Last night at a Spirituality Practice Group at Bongo Java, I realized how much I strive to earn grace.  Scott Owings, the Minister of Spiritual Formation at Otter Creek Church, has been leading us in some Ignatian Contemplation exercises, that is, St. Ignatius of Loyola who founded the Jesuit order in the Roman Catholic Church.  St. Ignatius believed in the importance of “imagination” in the Christian disciplines.

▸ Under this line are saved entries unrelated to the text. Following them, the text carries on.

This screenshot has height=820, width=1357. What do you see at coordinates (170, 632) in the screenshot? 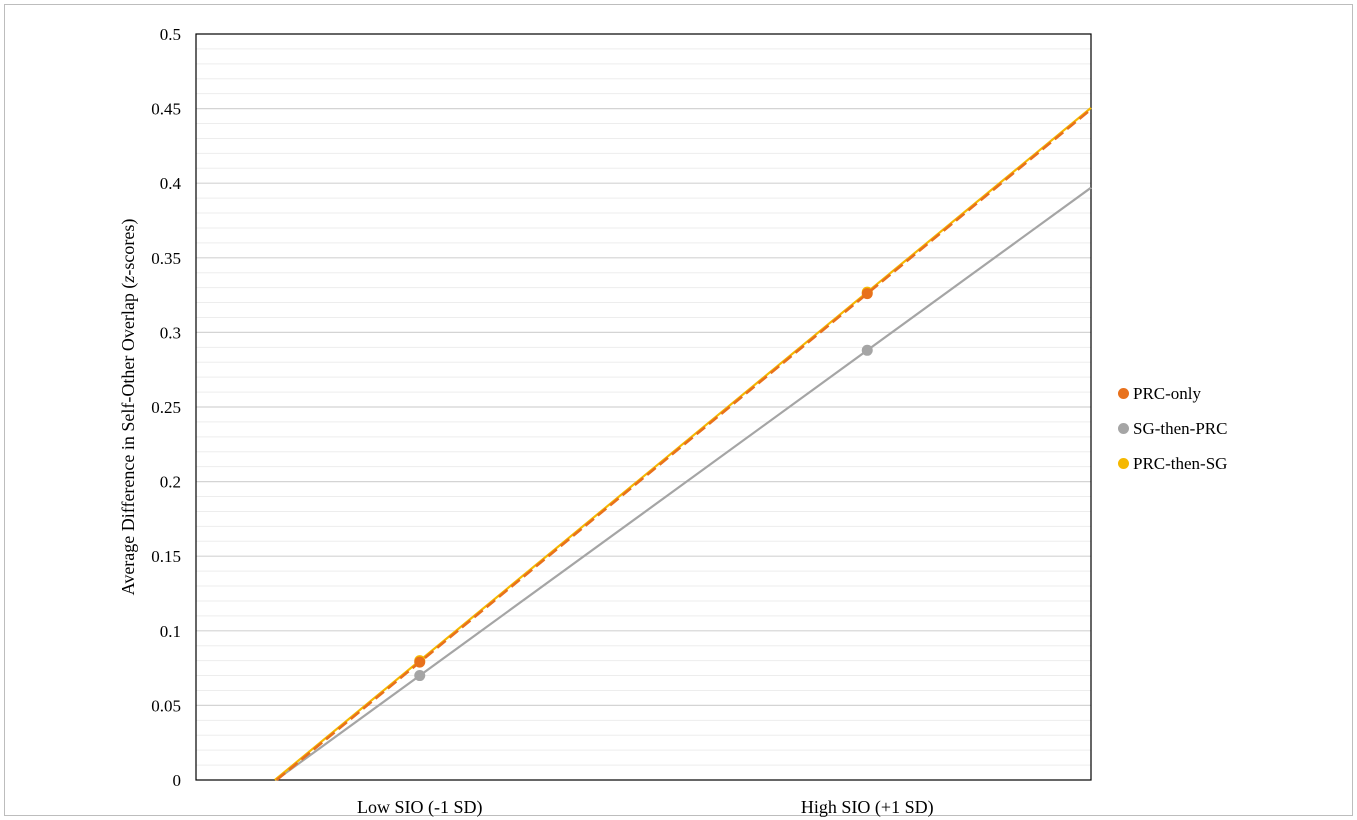
I see `y-tick-label: 0.1` at bounding box center [170, 632].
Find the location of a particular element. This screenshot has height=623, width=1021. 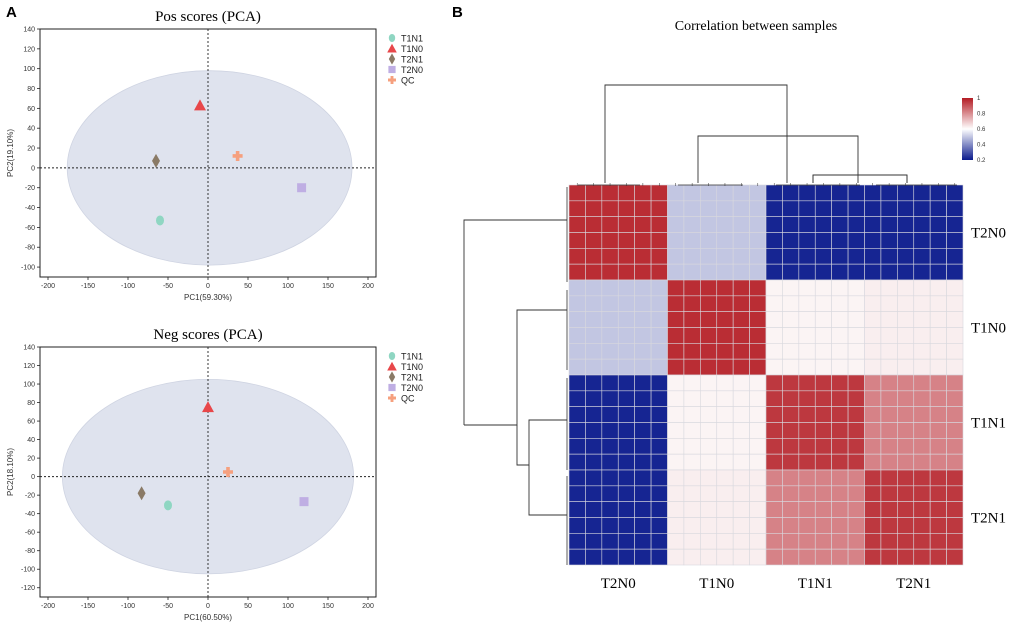

x-tick-label: -50 is located at coordinates (168, 606).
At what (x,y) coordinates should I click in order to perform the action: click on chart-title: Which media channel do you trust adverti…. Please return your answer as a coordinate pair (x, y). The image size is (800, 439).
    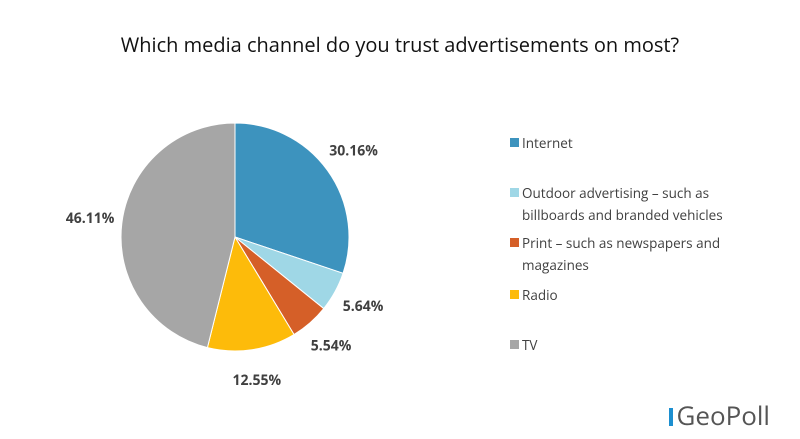
    Looking at the image, I should click on (400, 44).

This particular exercise involved imagining that an artist had sculpted my likeness for public exhibition.  The artist gave me a key and as much time as I wanted to examine the statue.  I imagined an old fashioned key with two teeth on it and a trefoil handle.  It let me into a room with hardwood floors.  Each step echoed in the dark.  In the middle, illuminated by light coming through the windows, was my statue.  I tugged the sheet, and it slipped to the floor.  I looked at the statue.  Exaggerated cheekbones; prominent, blade-like nose; deep eye sockets; a mouth opened and hard with effort.  I was naked above the waist and flinging a spear. I talked to the statue.  The statue talked to me.  Jesus came into the room and asked me why I was filled with so much rage, why I felt the need to take power for myself and use it.  “Why won’t you sit at my feet?”  

Why won’t we just sit at his feet? We can no more earn or lose his love than we can stop the sun from shining or change the tides. I’m learning to sit still and receive God’s love for me as the extravagant gift that it is.